Egypt’s Islamic TV talks with iron Salafist
ICC Note:
A Salafi cleric, a member of a radical group that follows the Wahhabi doctrine of Islam found in Saudi Arabia, appeared on Egyptian TV saying that wife beating is acceptable in Islam and that the Muslim Brotherhood would someday rule the world. “There is nothing preventing war. We welcome war,” he said while stating his goal of global dominance through an Islamic caliphate. While the cleric only represents a view shared by a small percentage of Muslims, his radical agenda is what Christians fear most in Egypt.
“Salafis want to apply the laws of early Islam from 1400 years ago in the 21st century,” Coptic activist Wagih Yacoub told ICC. “They believe in cutting the hands off people who steal and stoning adulteress women. They are Wahhabis. If they rule Egypt, it will become like Afghanistan under the Taliban. Salafis are one of the largest threats to Christians in Egypt. The Muslim Brotherhood is also very dangerous, but the difference is that Salafis don’t negotiate. They are straightforward. They want to kill.”
By Guy Taylor
09/16/2012 Egypt (The Washington Times)- A Muslim cleric hosting an Egyptian television show recently outlined his version of Islamic instructions for wife-beating. In another show, a cleric claimed that the Muslim Brotherhood, now governing Egypt, one day will rule the world.

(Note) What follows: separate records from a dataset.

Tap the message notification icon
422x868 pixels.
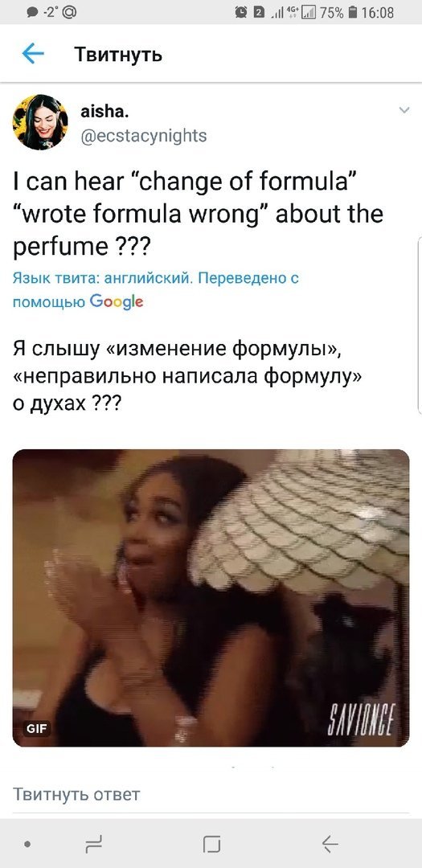33,12
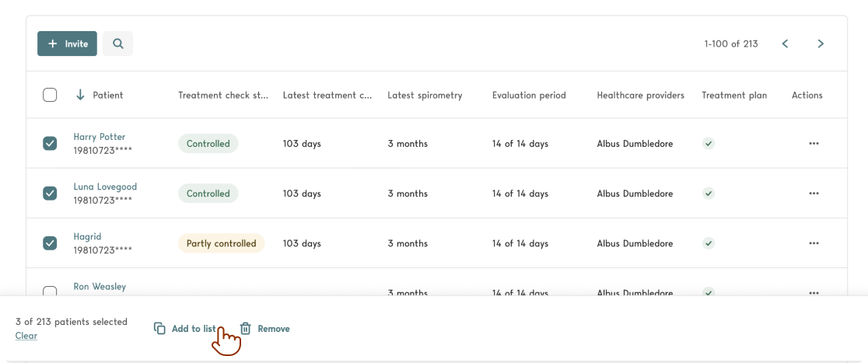The width and height of the screenshot is (868, 363).
Task: Click the Invite button
Action: click(67, 44)
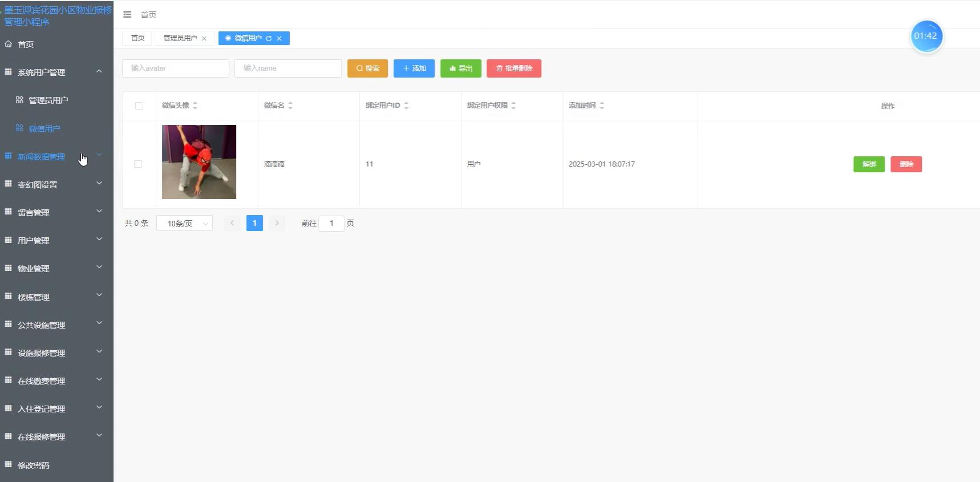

“If not through peace, there is nothing preventing war. We welcome war,” said the second cleric, who added that “one of the tenets of the Muslim Brotherhood, which they cannot renounce,” is the goal of global dominance by an Islamic caliphate.

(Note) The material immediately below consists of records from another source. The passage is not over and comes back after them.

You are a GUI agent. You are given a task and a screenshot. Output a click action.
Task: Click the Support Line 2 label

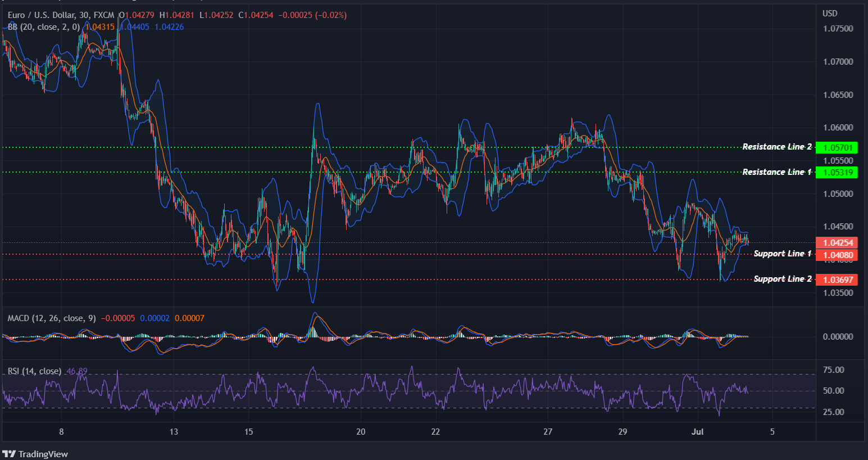(783, 278)
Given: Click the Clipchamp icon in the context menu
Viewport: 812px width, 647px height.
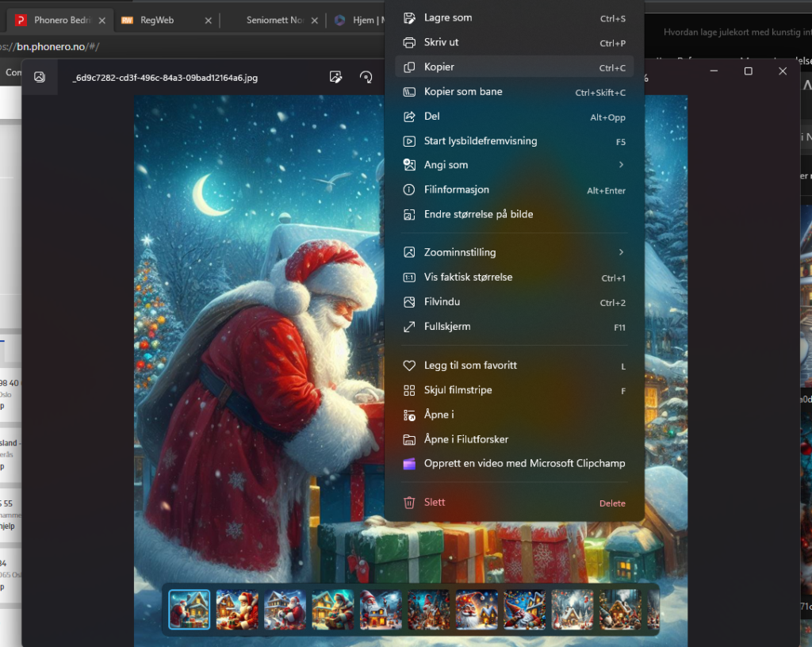Looking at the screenshot, I should (x=409, y=464).
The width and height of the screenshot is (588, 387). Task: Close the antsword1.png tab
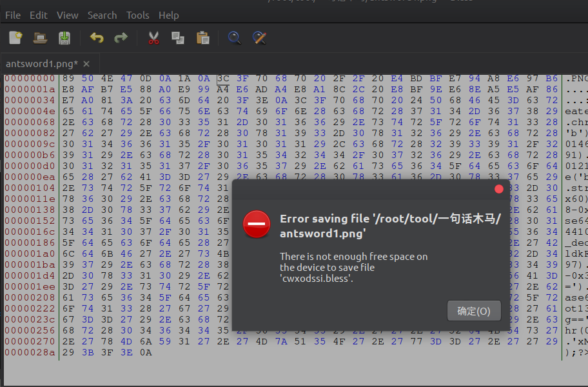(86, 63)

The shows aired on Egypt’s Al Nas network, a hard-line Salafist Muslim outfit that for years has flown largely under the radar of international observers.
The network was thrust into the spotlight last week when it broadcast Arabic-dubbed movie clips from what it described as an English-language film insulting Islam’s Prophet Muhammad. Riots and protests erupted throughout the Middle East and other parts of the Muslim world.
Protesters breached the walls of the U.S. Embassy in Cairo on Tuesday, destroyed the American flag and raised a black banner used by Islamic extremists.
In Libya, terrorists killed U.S. Ambassador J. Christopher Stevens and others in an armed attack on the U.S. Consulate in Benghazi.
Protests continued Sunday when hundreds of Pakistanis clashed with police as they tried to storm the U.S. Consulate in Karachi. One protester was killed and more than a dozen were injured.
U.S. officials last week cited Al Nas‘ attention to “Innocence of Muslims” — a crudely made independent film produced in the United States — as a flash point behind the wave of anti-American unrest.
Like Al Jazeera, CNN Arabic and other international satellite stations, Al Nas broadcasts live on YouTube and is piped into millions of homes across the Middle East.
A paradox of independence
A State Department official said “social media tracking” conducted by U.S. officials during the days leading up to the storming of the embassy in Cairo showed the programming was “being quite heavily watched.”
The situation seemed to underscore a paradox that faces U.S. diplomats attempting to understand how to conduct themselves in Egypt.
U.S. officials applaud the emergence of an independent Egyptian media spawned by the ouster last year of the nation’s longtime authoritarian leader, Hosni Mubarak. However, such independence appears to have made hard-line religious programming far more mainstream, especially for the strict, puritanical Islam of the Salafists.
Middle East analysts say it would be naive to credit a single Islamic TV network with spreading the rage sparked by “Innocence of Muslims.” They point to several catalysts, including the region’s sustained political instability and widespread unemployment plaguing its vast population of young people.
Salafist television programming has long existed in Egypt and was tolerated even under the authoritarian media restrictions imposed under Mubarak, who maintained a largely secular regime for 30 years.
Egypt is now ruled by a government backed by the Islamist Muslim Brotherhood, and that has given rise to an explosive intersection of religion and politics in a nation where both were oppressed.